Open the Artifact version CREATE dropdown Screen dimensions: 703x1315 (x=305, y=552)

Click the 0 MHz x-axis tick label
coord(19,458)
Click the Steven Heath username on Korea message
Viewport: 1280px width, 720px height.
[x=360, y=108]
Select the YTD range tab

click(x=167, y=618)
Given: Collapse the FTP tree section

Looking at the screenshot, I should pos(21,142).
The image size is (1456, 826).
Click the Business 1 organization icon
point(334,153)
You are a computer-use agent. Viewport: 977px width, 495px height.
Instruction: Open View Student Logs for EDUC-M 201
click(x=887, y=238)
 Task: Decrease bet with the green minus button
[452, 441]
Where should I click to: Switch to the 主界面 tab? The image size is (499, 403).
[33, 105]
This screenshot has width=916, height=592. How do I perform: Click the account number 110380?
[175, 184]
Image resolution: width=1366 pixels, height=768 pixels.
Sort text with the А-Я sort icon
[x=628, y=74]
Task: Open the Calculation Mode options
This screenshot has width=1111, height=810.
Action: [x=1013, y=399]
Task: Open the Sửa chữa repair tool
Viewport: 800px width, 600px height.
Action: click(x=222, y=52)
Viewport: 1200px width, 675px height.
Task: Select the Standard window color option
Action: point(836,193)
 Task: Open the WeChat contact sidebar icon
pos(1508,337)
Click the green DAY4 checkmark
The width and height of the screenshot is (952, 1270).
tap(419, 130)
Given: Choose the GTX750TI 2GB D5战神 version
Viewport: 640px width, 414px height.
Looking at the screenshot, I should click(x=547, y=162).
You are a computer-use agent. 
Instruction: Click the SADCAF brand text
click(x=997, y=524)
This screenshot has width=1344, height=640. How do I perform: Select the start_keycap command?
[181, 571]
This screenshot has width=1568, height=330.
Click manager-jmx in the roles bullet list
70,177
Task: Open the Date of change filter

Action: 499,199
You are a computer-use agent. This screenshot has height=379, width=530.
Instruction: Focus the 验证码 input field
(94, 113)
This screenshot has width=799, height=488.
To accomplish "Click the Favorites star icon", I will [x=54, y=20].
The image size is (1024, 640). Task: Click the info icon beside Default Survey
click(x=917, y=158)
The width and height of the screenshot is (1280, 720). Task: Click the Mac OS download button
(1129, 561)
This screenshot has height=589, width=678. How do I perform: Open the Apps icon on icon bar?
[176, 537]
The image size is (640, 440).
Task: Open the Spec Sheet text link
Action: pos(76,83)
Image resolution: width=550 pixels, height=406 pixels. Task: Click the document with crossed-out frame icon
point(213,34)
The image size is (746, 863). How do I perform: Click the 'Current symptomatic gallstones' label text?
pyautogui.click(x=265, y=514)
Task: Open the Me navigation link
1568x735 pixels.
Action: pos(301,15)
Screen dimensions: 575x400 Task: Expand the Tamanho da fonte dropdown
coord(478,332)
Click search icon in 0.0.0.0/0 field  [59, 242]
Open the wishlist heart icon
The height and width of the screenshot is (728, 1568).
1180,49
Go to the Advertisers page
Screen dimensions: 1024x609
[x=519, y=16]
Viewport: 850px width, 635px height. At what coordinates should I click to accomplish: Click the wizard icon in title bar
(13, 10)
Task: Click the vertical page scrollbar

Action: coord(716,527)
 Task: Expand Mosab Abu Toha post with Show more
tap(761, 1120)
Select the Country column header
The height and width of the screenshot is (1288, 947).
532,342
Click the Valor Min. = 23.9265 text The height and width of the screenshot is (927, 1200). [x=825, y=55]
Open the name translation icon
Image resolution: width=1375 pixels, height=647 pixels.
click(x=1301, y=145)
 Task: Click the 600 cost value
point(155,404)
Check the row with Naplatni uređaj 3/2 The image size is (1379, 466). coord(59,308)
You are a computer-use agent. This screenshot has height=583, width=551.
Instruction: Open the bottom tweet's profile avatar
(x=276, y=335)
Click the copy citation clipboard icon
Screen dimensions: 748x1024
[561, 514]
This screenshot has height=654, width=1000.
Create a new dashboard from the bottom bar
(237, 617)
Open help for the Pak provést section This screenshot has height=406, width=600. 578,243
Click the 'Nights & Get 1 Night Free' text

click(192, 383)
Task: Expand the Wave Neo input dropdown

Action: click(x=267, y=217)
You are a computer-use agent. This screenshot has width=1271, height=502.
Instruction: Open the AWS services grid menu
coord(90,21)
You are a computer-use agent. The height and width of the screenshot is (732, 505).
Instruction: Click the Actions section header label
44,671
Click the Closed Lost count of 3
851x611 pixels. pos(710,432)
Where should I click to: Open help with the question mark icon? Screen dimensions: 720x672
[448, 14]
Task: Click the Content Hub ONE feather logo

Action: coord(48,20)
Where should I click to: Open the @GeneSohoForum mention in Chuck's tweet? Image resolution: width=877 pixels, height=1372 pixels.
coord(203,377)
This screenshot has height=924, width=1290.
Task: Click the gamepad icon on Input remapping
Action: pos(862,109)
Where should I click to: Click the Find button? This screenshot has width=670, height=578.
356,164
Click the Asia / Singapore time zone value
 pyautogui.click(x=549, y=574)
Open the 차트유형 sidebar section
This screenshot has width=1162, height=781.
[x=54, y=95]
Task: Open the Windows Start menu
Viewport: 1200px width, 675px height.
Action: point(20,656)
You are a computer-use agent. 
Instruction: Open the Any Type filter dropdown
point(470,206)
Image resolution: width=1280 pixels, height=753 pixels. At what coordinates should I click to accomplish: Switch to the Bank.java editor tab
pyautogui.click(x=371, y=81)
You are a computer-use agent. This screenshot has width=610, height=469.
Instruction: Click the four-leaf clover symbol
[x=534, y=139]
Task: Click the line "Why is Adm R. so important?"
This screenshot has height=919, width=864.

★ ★ ★ ★ ★ ★ ★

Work required → The data is to be given again in full, with every line exact.

Output below →
Open the Artifact version CREATE dropdown Screen dimensions: 703x1315 (x=305, y=552)

Click the 0 MHz x-axis tick label
coord(19,458)
Click the Steven Heath username on Korea message
Viewport: 1280px width, 720px height.
[x=360, y=108]
Select the YTD range tab

click(x=167, y=618)
Given: Collapse the FTP tree section

Looking at the screenshot, I should pos(21,142).
The image size is (1456, 826).
Click the Business 1 organization icon
point(334,153)
You are a computer-use agent. Viewport: 977px width, 495px height.
Instruction: Open View Student Logs for EDUC-M 201
click(x=887, y=238)
 Task: Decrease bet with the green minus button
[452, 441]
Where should I click to: Switch to the 主界面 tab? The image size is (499, 403).
[33, 105]
This screenshot has width=916, height=592. How do I perform: Click the account number 110380?
[175, 184]
Image resolution: width=1366 pixels, height=768 pixels.
Sort text with the А-Я sort icon
[x=628, y=74]
Task: Open the Calculation Mode options
This screenshot has width=1111, height=810.
Action: [x=1013, y=399]
Task: Open the Sửa chữa repair tool
Viewport: 800px width, 600px height.
Action: click(x=222, y=52)
Viewport: 1200px width, 675px height.
Task: Select the Standard window color option
Action: point(836,193)
 Task: Open the WeChat contact sidebar icon
pos(1508,337)
Click the green DAY4 checkmark
The width and height of the screenshot is (952, 1270).
tap(419, 130)
Given: Choose the GTX750TI 2GB D5战神 version
Viewport: 640px width, 414px height.
Looking at the screenshot, I should click(x=547, y=162).
You are a computer-use agent. 
Instruction: Click the SADCAF brand text
click(x=997, y=524)
This screenshot has width=1344, height=640. How do I perform: Select the start_keycap command?
[181, 571]
This screenshot has width=1568, height=330.
Click manager-jmx in the roles bullet list
70,177
Task: Open the Date of change filter

Action: 499,199
You are a computer-use agent. This screenshot has height=379, width=530.
Instruction: Focus the 验证码 input field
(94, 113)
This screenshot has width=799, height=488.
To accomplish "Click the Favorites star icon", I will [x=54, y=20].
The image size is (1024, 640). Task: Click the info icon beside Default Survey
click(x=917, y=158)
The width and height of the screenshot is (1280, 720). Task: Click the Mac OS download button
(1129, 561)
This screenshot has height=589, width=678. How do I perform: Open the Apps icon on icon bar?
[176, 537]
The image size is (640, 440).
Task: Open the Spec Sheet text link
Action: pos(76,83)
Image resolution: width=550 pixels, height=406 pixels. Task: Click the document with crossed-out frame icon
point(213,34)
The image size is (746, 863). How do I perform: Click the 'Current symptomatic gallstones' label text?
pyautogui.click(x=265, y=514)
Task: Open the Me navigation link
1568x735 pixels.
Action: pos(301,15)
Screen dimensions: 575x400 Task: Expand the Tamanho da fonte dropdown
coord(478,332)
Click search icon in 0.0.0.0/0 field  [59, 242]
Open the wishlist heart icon
The height and width of the screenshot is (728, 1568).
1180,49
Go to the Advertisers page
Screen dimensions: 1024x609
[x=519, y=16]
Viewport: 850px width, 635px height. At what coordinates should I click to accomplish: Click the wizard icon in title bar
(13, 10)
Task: Click the vertical page scrollbar

Action: coord(716,527)
 Task: Expand Mosab Abu Toha post with Show more
tap(761, 1120)
Select the Country column header
The height and width of the screenshot is (1288, 947).
532,342
Click the Valor Min. = 23.9265 text The height and width of the screenshot is (927, 1200). [x=825, y=55]
Open the name translation icon
Image resolution: width=1375 pixels, height=647 pixels.
click(x=1301, y=145)
 Task: Click the 600 cost value
point(155,404)
Check the row with Naplatni uređaj 3/2 The image size is (1379, 466). coord(59,308)
You are a computer-use agent. This screenshot has height=583, width=551.
Instruction: Open the bottom tweet's profile avatar
(x=276, y=335)
Click the copy citation clipboard icon
Screen dimensions: 748x1024
[561, 514]
This screenshot has height=654, width=1000.
Create a new dashboard from the bottom bar
(237, 617)
Open help for the Pak provést section This screenshot has height=406, width=600. 578,243
Click the 'Nights & Get 1 Night Free' text

click(192, 383)
Task: Expand the Wave Neo input dropdown

Action: click(x=267, y=217)
You are a computer-use agent. This screenshot has width=1271, height=502.
Instruction: Open the AWS services grid menu
coord(90,21)
You are a computer-use agent. The height and width of the screenshot is (732, 505).
Instruction: Click the Actions section header label
44,671
Click the Closed Lost count of 3
851x611 pixels. pos(710,432)
Where should I click to: Open help with the question mark icon? Screen dimensions: 720x672
[448, 14]
Task: Click the Content Hub ONE feather logo

Action: coord(48,20)
Where should I click to: Open the @GeneSohoForum mention in Chuck's tweet? Image resolution: width=877 pixels, height=1372 pixels.
coord(203,377)
This screenshot has height=924, width=1290.
Task: Click the gamepad icon on Input remapping
Action: pos(862,109)
Where should I click to: Click the Find button? This screenshot has width=670, height=578.
356,164
Click the Asia / Singapore time zone value
 pyautogui.click(x=549, y=574)
Open the 차트유형 sidebar section
This screenshot has width=1162, height=781.
[x=54, y=95]
Task: Open the Windows Start menu
Viewport: 1200px width, 675px height.
Action: point(20,656)
You are a computer-use agent. 
Instruction: Open the Any Type filter dropdown
point(470,206)
Image resolution: width=1280 pixels, height=753 pixels. At what coordinates should I click to accomplish: Switch to the Bank.java editor tab
pyautogui.click(x=371, y=81)
You are a computer-use agent. This screenshot has width=610, height=469.
Instruction: Click the four-leaf clover symbol
[x=534, y=139]
Task: Click the line "Why is Adm R. so important?"
This screenshot has height=919, width=864.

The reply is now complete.